OBJECTIVE: Duplicate the lines of the listing starting with the line containing "The width and" and going on through the line containing "pyautogui.click(x=761, y=355)", leaving the pictures out of your answer.

SUPPLIED ENTRIES:
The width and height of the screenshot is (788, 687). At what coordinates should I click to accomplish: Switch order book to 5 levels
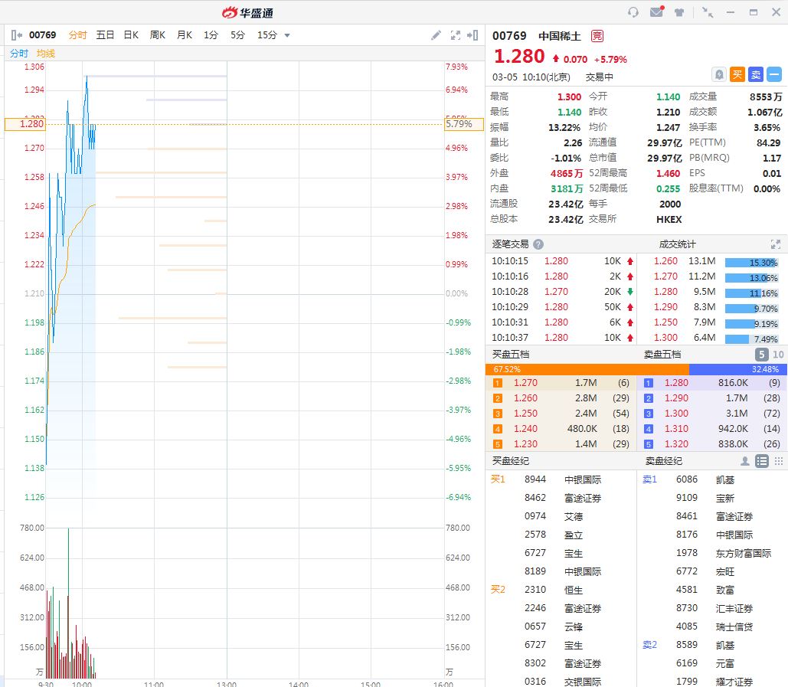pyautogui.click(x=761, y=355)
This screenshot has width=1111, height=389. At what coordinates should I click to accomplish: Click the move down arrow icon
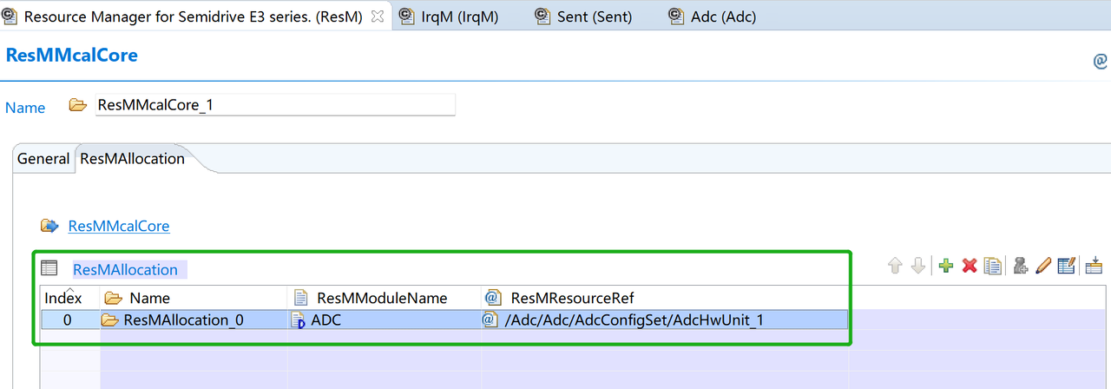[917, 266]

* * *

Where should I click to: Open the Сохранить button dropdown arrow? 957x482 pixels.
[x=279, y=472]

OUTPUT BELOW:
The width and height of the screenshot is (788, 687). At what coordinates should I click to accomplish: Switch order book to 5 levels
pyautogui.click(x=761, y=355)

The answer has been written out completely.